By most measures, the Hubway bike-share program has had a very successful fifth year. It celebrated its 5 millionth ride and expanded deep into East Boston, South Boston, Dorchester, and Roxbury.

But Hubway’s growth has also meant a surge in what is the bane of any user of the large black-and-silver bikes, or their friends who are waiting for them: trips that can’t ever start because a station is empty or, even worse, arriving to a destination to find all the docks full.

If users think it happens a lot, they’re right. In October alone, Hubway’s 185 stations had a staggering 14,887 instances of full or empty stations, compared to 11,863 in the same month last year, according to the data made available on hubwaytracker.com.

In a city full of clogged traffic and delayed public transit, a bike ride should be the most predictable commute next to walking. I asked some Hubway users, and Boston attorney Adam Kessel says he’d use the service “about 50 percent more” if he knew that he could rely on it between his Seaport office and connection at South Station — exactly the kind of trip that is faster on two wheels than on the crowded Silver Line.

“Being able to use it allows me to stay at work a few more minutes, so if I can’t count on it being there I have to leave work earlier,” Kessel says. “Since it started the Hubway’s usage has exploded but the supply hasn’t kept up with the number of people who want to use it.”

None of which is news to Hubway. “I would list it as one of our major challenges,” says Emily Gates, the company’s general manager. “It’s a challenge for all bike shares.”

Eric Bourassa, transportation director for the Metropolitan Area Planning Council, says maintaining serviceable “bike balances” “is something that is a big priority for the municipalities.” Bourassa’s council negotiated the current agreement between Hubway operator Motivate and the cities of Boston, Cambridge, Somerville, and Brookline. He continues: “It is generally recognized that there is a rebalancing issue.”

To counter the problem, Hubway runs four rebalancing vans that redistribute the bikes throughout the day. The contract with Hubway participants in the four adjoining cities calls for the vans to run between 6 am and 10 pm; while in some sense Hubway may be Boston’s only 24-hour public transportation network, Gates says riders shouldn’t expect to find stations balanced after the T stops running.

“We prebalance stations at night to be ready for the morning commute,” says Gates, explaining that residential neighborhoods are likely to have full docks in the morning while those near workplaces are going to start the day nearly empty. “If you find your station is full or empty depending on the time of day it may be because we’re preparing for the next [commuting period.]”

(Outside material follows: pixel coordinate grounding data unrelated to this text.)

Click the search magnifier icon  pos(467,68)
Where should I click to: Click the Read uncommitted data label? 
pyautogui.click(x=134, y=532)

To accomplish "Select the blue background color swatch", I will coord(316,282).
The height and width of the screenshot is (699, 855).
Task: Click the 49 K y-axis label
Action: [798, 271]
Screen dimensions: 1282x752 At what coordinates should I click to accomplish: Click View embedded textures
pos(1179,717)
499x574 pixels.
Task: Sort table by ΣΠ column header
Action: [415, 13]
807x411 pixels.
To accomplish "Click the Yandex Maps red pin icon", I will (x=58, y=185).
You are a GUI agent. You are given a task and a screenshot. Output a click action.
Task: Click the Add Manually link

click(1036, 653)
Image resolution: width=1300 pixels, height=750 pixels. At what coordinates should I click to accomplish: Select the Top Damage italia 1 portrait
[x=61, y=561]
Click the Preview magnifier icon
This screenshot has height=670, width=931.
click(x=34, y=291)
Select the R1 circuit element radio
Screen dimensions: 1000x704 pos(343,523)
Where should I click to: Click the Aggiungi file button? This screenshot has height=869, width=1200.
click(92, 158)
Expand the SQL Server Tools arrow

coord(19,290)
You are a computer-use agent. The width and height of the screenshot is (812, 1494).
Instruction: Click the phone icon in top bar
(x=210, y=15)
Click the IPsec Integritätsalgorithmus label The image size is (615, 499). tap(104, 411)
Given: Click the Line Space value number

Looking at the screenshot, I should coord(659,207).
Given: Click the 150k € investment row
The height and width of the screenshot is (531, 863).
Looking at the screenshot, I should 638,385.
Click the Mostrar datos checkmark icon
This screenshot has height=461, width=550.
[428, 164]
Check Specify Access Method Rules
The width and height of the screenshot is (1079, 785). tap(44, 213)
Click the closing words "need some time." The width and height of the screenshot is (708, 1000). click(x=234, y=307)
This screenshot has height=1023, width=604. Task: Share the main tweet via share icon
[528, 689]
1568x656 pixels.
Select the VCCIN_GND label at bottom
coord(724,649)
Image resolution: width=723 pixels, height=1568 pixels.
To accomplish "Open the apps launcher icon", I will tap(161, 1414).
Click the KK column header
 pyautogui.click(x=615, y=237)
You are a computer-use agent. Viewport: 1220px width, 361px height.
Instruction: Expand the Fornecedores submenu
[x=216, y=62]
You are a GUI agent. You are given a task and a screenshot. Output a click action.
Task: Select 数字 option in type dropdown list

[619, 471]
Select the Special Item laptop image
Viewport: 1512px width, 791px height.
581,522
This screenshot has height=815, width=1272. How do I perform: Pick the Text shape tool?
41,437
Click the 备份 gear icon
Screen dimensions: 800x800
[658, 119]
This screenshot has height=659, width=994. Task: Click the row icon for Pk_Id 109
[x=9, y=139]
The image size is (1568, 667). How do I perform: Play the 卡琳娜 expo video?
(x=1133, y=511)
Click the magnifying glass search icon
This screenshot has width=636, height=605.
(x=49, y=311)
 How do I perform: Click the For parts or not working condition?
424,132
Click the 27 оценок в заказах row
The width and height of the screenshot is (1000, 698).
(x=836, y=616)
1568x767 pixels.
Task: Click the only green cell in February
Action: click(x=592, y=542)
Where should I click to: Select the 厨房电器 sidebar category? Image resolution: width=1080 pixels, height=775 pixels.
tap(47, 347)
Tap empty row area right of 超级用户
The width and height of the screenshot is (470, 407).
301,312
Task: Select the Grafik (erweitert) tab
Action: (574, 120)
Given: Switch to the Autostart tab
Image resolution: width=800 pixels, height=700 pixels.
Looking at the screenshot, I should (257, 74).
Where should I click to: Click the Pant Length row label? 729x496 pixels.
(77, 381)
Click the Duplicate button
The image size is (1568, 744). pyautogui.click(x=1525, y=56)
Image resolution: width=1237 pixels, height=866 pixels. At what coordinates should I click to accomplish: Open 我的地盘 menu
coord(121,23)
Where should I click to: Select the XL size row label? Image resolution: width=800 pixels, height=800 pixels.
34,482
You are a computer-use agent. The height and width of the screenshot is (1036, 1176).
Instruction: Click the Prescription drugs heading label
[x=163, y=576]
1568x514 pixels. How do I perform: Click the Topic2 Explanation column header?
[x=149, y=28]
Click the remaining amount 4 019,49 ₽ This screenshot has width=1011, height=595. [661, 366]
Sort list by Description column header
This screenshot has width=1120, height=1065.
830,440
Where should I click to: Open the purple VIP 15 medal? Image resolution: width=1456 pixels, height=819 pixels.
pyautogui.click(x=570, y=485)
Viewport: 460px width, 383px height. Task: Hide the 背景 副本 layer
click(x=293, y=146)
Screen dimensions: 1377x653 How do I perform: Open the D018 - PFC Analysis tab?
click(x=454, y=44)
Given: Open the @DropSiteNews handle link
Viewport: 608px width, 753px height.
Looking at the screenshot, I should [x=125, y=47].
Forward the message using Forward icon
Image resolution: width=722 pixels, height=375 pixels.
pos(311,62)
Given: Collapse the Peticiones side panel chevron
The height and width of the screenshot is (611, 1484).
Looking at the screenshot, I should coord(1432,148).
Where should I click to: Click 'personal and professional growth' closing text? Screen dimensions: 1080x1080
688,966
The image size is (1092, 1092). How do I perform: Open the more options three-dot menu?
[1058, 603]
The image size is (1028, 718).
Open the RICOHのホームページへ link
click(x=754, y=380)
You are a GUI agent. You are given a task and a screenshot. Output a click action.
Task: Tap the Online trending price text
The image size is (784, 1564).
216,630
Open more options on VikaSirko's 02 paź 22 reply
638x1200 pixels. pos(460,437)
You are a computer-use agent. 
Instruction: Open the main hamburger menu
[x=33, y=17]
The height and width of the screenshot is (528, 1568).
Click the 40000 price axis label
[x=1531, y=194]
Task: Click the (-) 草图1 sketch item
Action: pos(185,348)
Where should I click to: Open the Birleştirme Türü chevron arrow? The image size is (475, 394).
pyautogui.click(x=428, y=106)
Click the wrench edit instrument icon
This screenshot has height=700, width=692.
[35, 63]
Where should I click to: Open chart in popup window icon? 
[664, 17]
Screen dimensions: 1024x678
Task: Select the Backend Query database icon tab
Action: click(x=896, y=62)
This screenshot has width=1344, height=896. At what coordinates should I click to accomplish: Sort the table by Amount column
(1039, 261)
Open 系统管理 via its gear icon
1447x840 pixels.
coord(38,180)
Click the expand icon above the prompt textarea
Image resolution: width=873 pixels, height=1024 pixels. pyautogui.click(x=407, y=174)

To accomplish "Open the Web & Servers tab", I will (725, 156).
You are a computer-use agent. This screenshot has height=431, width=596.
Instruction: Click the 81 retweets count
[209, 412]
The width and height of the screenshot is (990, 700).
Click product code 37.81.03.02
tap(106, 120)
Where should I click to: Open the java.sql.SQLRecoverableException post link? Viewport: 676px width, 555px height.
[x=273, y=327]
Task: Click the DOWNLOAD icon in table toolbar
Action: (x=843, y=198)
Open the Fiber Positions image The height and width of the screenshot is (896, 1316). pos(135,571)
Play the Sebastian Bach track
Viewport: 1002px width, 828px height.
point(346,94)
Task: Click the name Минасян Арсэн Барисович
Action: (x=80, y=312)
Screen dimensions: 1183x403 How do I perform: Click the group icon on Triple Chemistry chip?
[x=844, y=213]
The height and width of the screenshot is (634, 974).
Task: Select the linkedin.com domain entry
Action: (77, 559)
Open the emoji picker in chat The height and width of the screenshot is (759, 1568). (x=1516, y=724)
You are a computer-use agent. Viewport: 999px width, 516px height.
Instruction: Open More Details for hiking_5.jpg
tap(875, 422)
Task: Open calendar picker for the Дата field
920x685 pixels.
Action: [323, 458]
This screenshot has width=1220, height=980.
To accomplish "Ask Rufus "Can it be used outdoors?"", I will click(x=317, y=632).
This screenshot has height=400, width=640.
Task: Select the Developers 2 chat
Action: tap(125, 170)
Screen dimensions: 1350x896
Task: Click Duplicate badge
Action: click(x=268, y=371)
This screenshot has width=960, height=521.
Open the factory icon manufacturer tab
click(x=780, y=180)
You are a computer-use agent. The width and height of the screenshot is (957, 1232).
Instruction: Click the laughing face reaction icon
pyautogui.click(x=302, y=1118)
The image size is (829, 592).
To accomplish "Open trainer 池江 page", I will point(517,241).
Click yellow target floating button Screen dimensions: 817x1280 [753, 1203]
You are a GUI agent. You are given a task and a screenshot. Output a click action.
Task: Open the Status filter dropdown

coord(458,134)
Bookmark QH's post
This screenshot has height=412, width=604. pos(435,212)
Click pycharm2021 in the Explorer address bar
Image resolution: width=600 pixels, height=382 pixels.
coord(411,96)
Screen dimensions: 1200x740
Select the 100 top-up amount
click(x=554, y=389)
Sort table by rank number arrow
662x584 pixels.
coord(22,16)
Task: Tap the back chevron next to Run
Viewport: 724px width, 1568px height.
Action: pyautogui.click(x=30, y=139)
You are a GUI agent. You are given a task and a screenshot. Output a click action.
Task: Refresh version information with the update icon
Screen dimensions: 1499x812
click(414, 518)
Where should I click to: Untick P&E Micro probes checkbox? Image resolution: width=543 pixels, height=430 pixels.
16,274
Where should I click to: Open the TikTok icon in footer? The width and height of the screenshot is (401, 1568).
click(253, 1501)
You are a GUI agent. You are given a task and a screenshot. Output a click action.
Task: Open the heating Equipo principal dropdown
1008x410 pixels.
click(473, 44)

“The focus of our rebalancing is to not necessarily have each station be somewhere between empty and full,” adds Gates. “Instead it is focused on insuring that the most customers are the most satisfied with the stations that are most important to them. So, for example, if North Station were full we’d have a larger percentage of unhappy people than if Franklin Park were full.”

A look at the longest midday outages shows that outlying neighborhoods are especially hard hit. On Oct. 31 there were midday outages that exceeded three hours at three different Jamaica Plain stations and seven Allston/Brighton area locations, plus hubs in Roxbury, Savin Hill, Mattapan, Roxbury Crossing, the Fenway, Charlestown, and Somerville. With stations widely spread out in those neighborhoods, an outage means a user could find themselves walking an extra half-hour if they want to return or take out a bike.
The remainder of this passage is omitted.